Whatever Happened to Silicon Beach?

For most of the last 20 years, people have been talking about Brighton as ‘Silicon Beach’. The idea is that we are Britain’s San Francisco, combining cutting-edge technology with a laid-back seaside lifestyle. Brighton is definitely a hub of creative technology but, even after years of hype, the technology sector here is much smaller than I realised.

Brighton is unarguably an exciting place to live and work. I’ve been here a quarter-century, and worked here a lot of that time. I love how friendly the technology scene is, with local companies supporting so many community meet-up groups. There are some very talented people and companies that work together for the benefit of the sector as a whole. Brighton is a place I’d love to see succeed, not least because I want to carry on living and working here.

And Brighton certainly has a reputation. In a Guardian article announcing the town’s win of digital catapult funding, Neil Crockett, the chief executive at the national Digital Catapult said that Brighton “is the poster child for the campaign because the whole community is involved in digital innovation“. A 2015 Forbes magazine piece on about Silicon Beach announced that “Brighton now has the highest density of digital companies of anywhere in the UK“. A 2014 report by Wired Sussex and the universities showed thatthe average digital firm in the area is growing by more than 14% a year, while the sector in Brighton is experiencing jobs growth at more than 10 times the rate of the wider UK economy” (the report does caution, in relation to that 14.8% figure that “The median is still a respectable 3.8%“).

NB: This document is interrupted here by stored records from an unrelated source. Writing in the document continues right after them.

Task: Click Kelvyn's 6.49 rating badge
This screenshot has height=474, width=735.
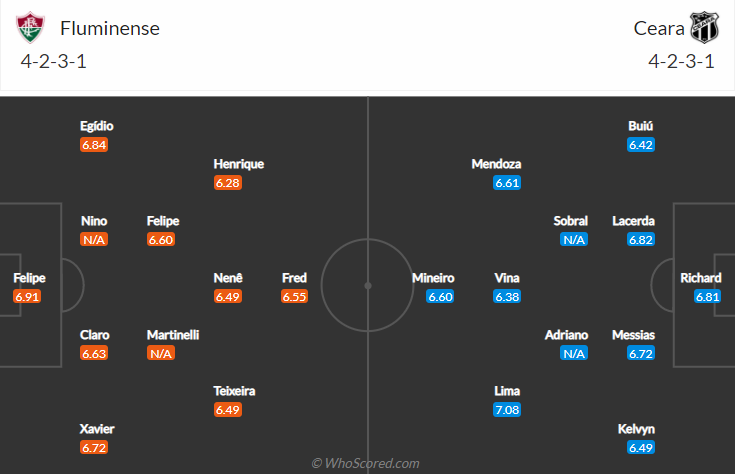Action: (641, 448)

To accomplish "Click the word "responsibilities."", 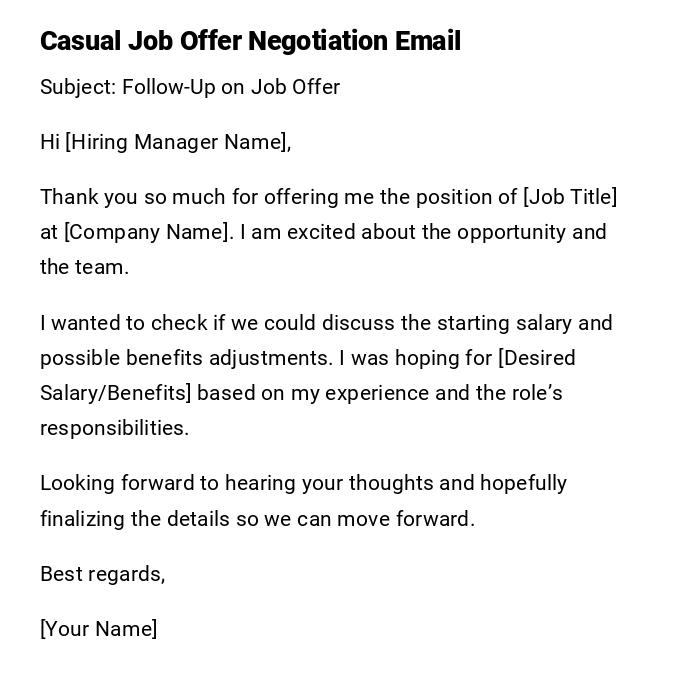I will (x=114, y=428).
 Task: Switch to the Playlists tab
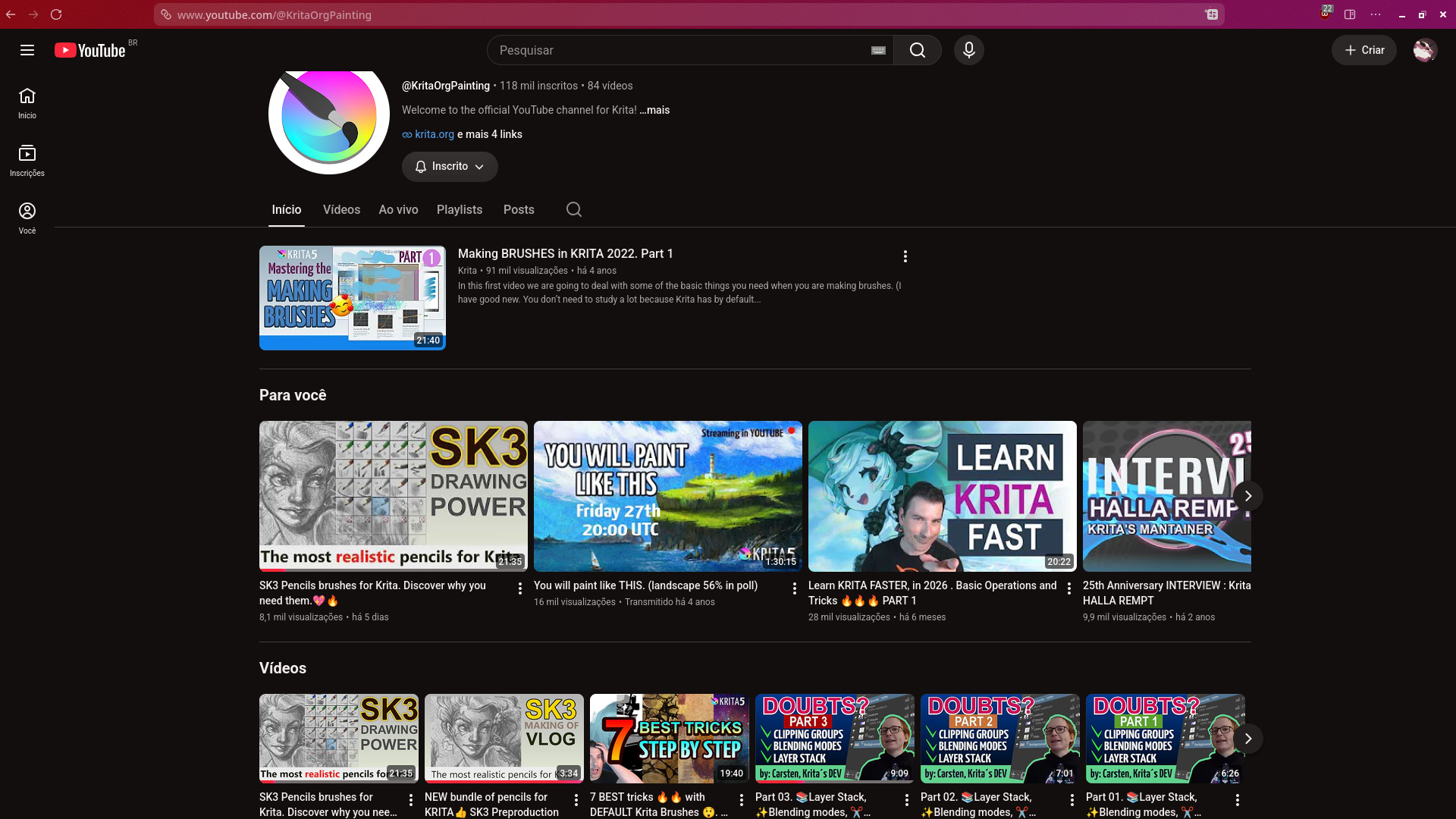460,210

The town is a good one for technologists. There is an annual Digital Festival, long-established co-working centers such as the Skiff, a strong freelancers community, including a regular weekly meet-up, a Codebar branch, and dozens of other meet-ups for a range of technologies. We’ve had world-class conferences such as Clearleft’s dConstruct, UX Brighton and BrightonSEO. While diversity is still a problem, there are some great attempts to improve this, including from Wired Sussex and Rifa Thorpe-Tracey.

However, I’ve recently encountered statistics comparing towns across the UK and was amazed to see that Brighton’s digital economy is not as large as I’d realised. The best example I could find was the Tech Nation report. The data gathered in the 2018 research is available for review online.

Looking at this data, Brighton (pop ~230,000) has the 28th largest number of employees in technology at 6493, which is smaller than Leicester (pop ~330,000), Southend (~174,000) and significantly smaller than Milton Keynes, Crawley or Luton. In terms of digital turnover, Brighton ranks 36th, similar to Hull, Chester and Wolverhampton. The turnover/employee leaves us in 91st place (Enniskillen is an outlayer in 1st place, but Bristol, Newbury and Swindon are over three times larger).

I don’t know if the problem here is a misreading of the statistics. Slough’s size as the second largest hub seems misleading, and could be due to the presence of O2’s office. Interpreting statistics is tricky – there was one report that noted Brighton was a hotbed of new company formations, and didn’t spot these were companies from around the country with a single online accountant as their registered address. It’s also possible that this survey misses some of the freelance and informal economy. Notably, the Fuse 2 report calculated that Brighton’s digital ecconomy is worth £1 billions.

(EDIT – 30/9: Alastair Reid tweeted a link to the Coast to Capital Report, which said that Brighton was UK’s fourth-largest digital technology city‘. However, this report seems to be based on the number of organisations and meet-ups in the towns – as we see above, this is a metric Brighton does particularly well on, and underlines the issue with translating this into the size of the local economy.)

But, even if there are errors in the comparisons above, Brighton’s IT sector is still significantly smaller than a lot of towns with a lower profile. After almost 20 years of hype, Silicon Beach still feels like an exciting place to be, and I’ve chosen to live here throughout that time. But we’re also not seeing the technical economy mature into something large enough to support people throughout a long career. After almost two decades of Silicon Beach, Brighton still feels full of potential and exciting new things – but that’s been the case for years.